Он ругал старуху, пока не увидел могилы.

— У меня трое пишло.

Лушин и Белка унесли магнето. Старик опять кивнул на могилу.

— Скажить, як зовуть? Стовбець поставлю и напишу… Петька? — Он взглянул осуждающе, когда я сказал ему. — Петро?

— Эдуард.

— Нашкрябайте, чым попало. А я вже зроблю, як треба.

— Спасибо. Может быть, у старшины есть карандаш… Вдруг во дворе усадьбы затарахтело. Не верилось, но потом из ворот выехал трактор. Он мощно ворочал гусеницами. Мы побежали встречать его. Белка высунулся из кабины:

— Сапрыкин! Хотите ехать?

— Зачем?

— Попрощаться с Нероном.

— Нет, — сразу сказал Сапрыкин. — Сами уж.

Белка еще поговорил со сторожем насчет дороги, куда она, и трактор затарахтел, уходя. Старик сказал:

— Ну… Старуха розгнивается… Вы не сумневайтесь. Зроблю.

Мы вытянулись с Сапрыкиным на траве и никуда не смотрели, зная, что услышим трактор. Я считал, что Сапрыкин спит, и старался ни о чем не думать.

— Бах, — спросил Сапрыкин, — это чей же?

— Немец.

— Так-растак-перетак, — сказал он.

— Великий немец.

Сапрыкин усмехнулся недобро.

— Все великие люди или книжки пишут, или на музыках играют. Нет — народом руководить.

— Он давным-давно умер. Заговорили о нем лет через сто после смерти, а прожил незаметно, в бедности.

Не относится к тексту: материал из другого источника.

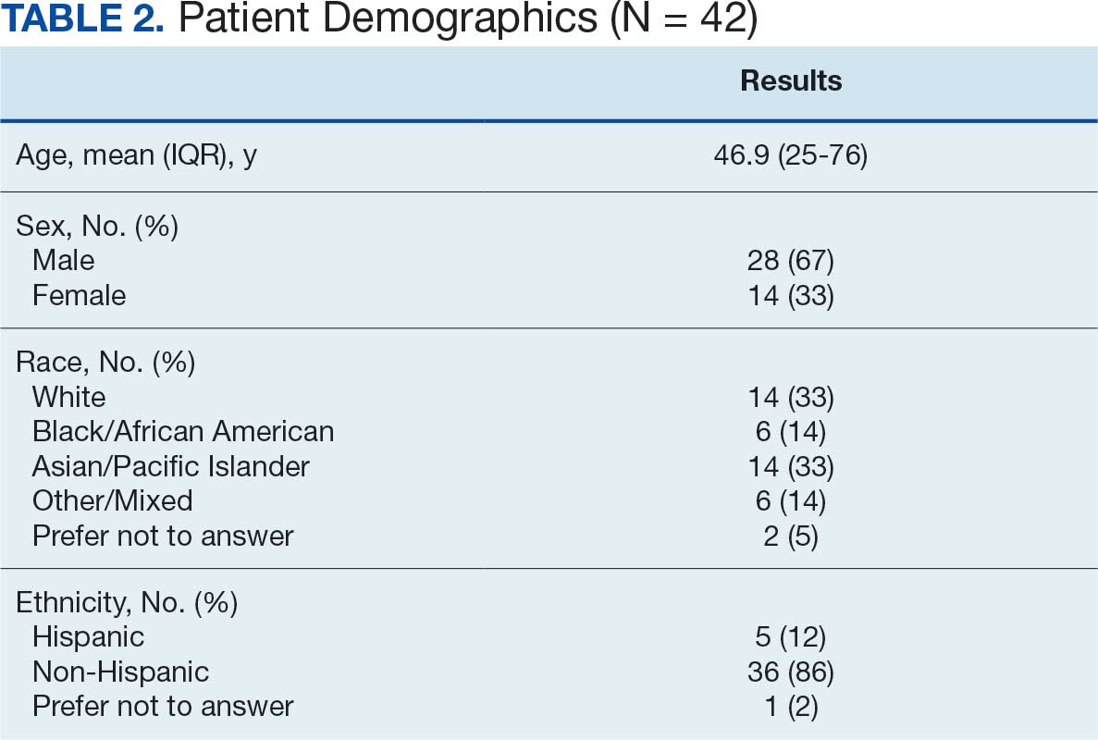
Task: Select the "White" row label
Action: 68,397
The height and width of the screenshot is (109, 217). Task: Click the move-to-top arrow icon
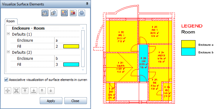pyautogui.click(x=25, y=91)
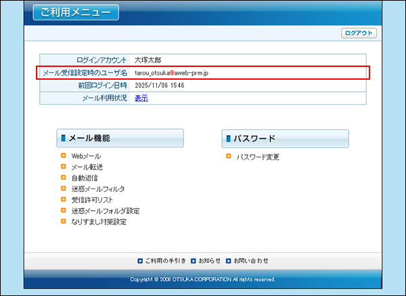
Task: Click the orange arrow icon beside Webメール
Action: pyautogui.click(x=64, y=156)
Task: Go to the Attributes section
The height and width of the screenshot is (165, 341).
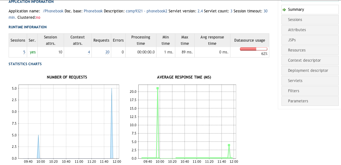Action: [297, 30]
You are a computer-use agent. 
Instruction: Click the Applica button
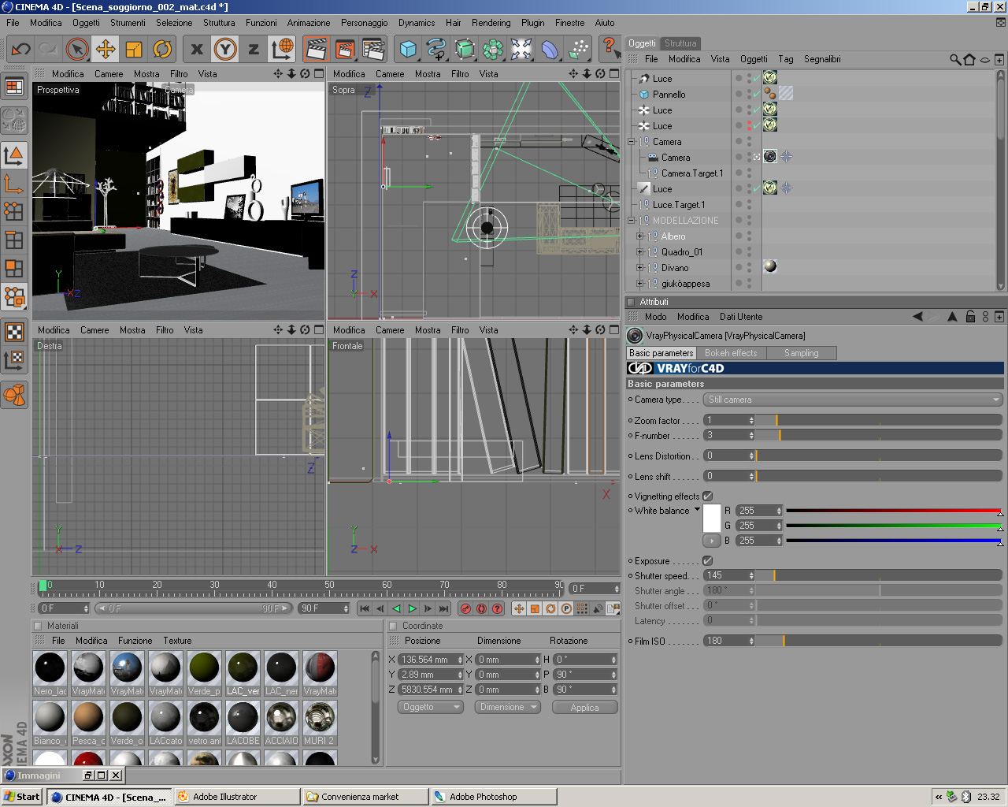tap(584, 708)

Что там, у дороги? Живы ли наши? Затарахтел трактор. Наконец-то! Сначала мы спорили, прислушиваясь, трактор ли это, или только кажется. Они подъехали… У старшины не оказалось карандаша. Карандаш откопал в своем кармане Толя Калинкин, но простой.

— Простым нельзя, — сказал я. — Смоет. Не смоет, так сразу выгорит.

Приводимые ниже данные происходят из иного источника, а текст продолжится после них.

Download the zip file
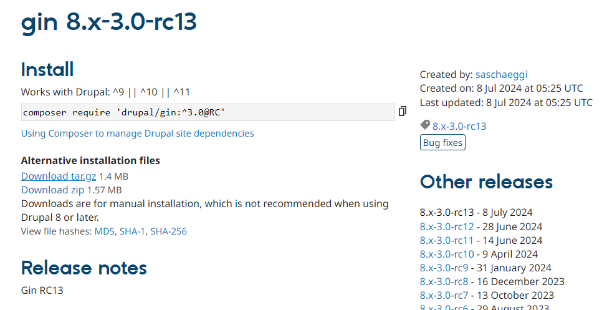 point(52,190)
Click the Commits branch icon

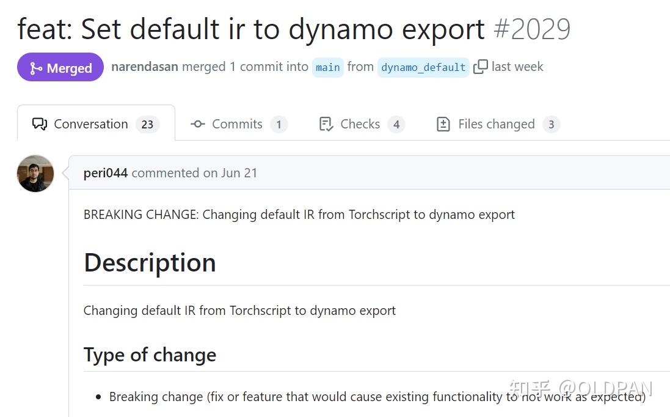click(x=197, y=124)
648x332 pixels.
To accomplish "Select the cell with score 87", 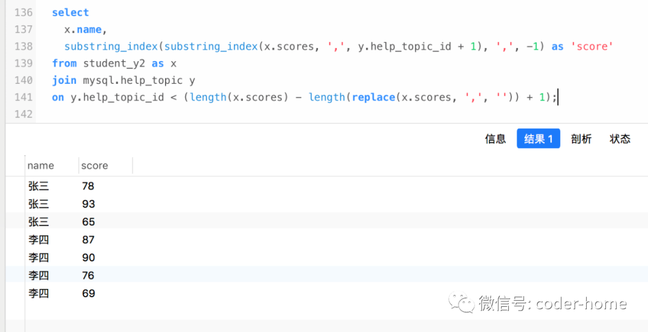I will point(88,240).
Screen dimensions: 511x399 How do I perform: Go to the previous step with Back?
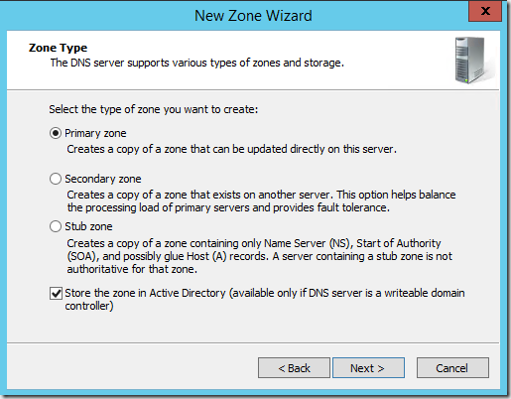[294, 367]
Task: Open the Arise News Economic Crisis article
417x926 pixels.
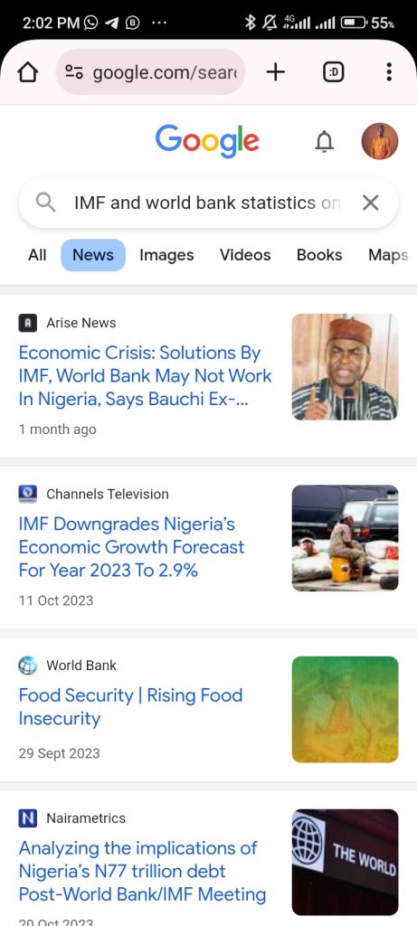Action: click(x=146, y=375)
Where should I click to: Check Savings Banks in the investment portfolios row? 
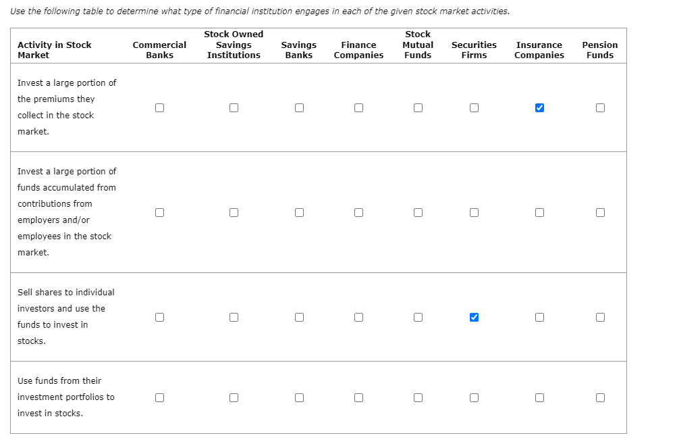(x=299, y=397)
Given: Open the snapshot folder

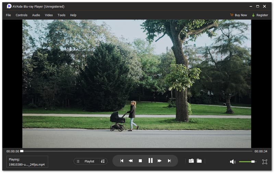Looking at the screenshot, I should point(199,161).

И, сказав «выгорит», я понял, что надо делать. Вынул орудийную панораму, снял с нее окуляр и выжег на дощечке первую букву. Утреннее солнце жарило, дощечка задымилась под сильным увеличительным стеклом. Пока наливали керосин в запас, я справился с делом. Получилось надежно. Неровная коричневая строка: Э. Музырь.

И тронулись. Двое на тягаче и пятеро на орудийном лафете.

Тагач тянул могуче. Только громыхал нещадно и пылил больше коней. Защитная окраска кабины на глазах переменилась в сивую с желтым. И мы все стали такие же. Глаза посверкивали словно бы не с лиц, а из земли. У старшины они были какие-то незрячие. Он больше держал их закрытыми и вдобавок заслонял рукой, но именно он сказал нам перед вечером:

— От-ряхнуться и у-мыться!

Мы остановились у ручья. Стянули с себя гимнастерки, вытряхнули их и заплескались. С нас текла не вода, а грязь. Галя подносила воду в котелке старшине, и он тоже напился, намылся, нафыркался.

— Ох! — только и сказал он, так ему было хорошо. Дорога по длинному степному кряжу выбиралась вверх, и там, в последних сегодняшних лучах, зарыжели макушки черепичных крыш, приваленные малиновой от заката зеленью яворов.

К нам подпрыгал по ручью губошлепый мальчишка с двумя гусями.

— Что за хутор? — спросил его Белка.

— Жукивка.

— А дальше куда дорога идет?

— На Тарасовку. До Днипра.

— Немцев у вас не было?

Мальчишка испуганно покрутил головой, весь перекосился.

— Ни.

— Какие немцы, когда гуси гуляют? — сообразил Лушин.

Старшина тем временем даже причесался и пошутил:

— Армия готова к встрече с населением.

И горько потянул вбок уголком большого, длинногубого рта.

— Ты давно из дома? — спросил Белка у мальчика.

— Пивгодыны.

— Полчаса, — перевел старшина.

Сели и двинулись без разведки, экономя время.

Это был настоящий хутор, он стоял спиной и боком к дороге, смотрел глазенками окон в безлюдное поле, сквозь рябую листву садочков, окружавших хаты.

На перекрестке ненаезженной, ненахоженной хуторской улицы и забытой степной дороги, по которой мы двигались, сбились люди. Женские платочки белели.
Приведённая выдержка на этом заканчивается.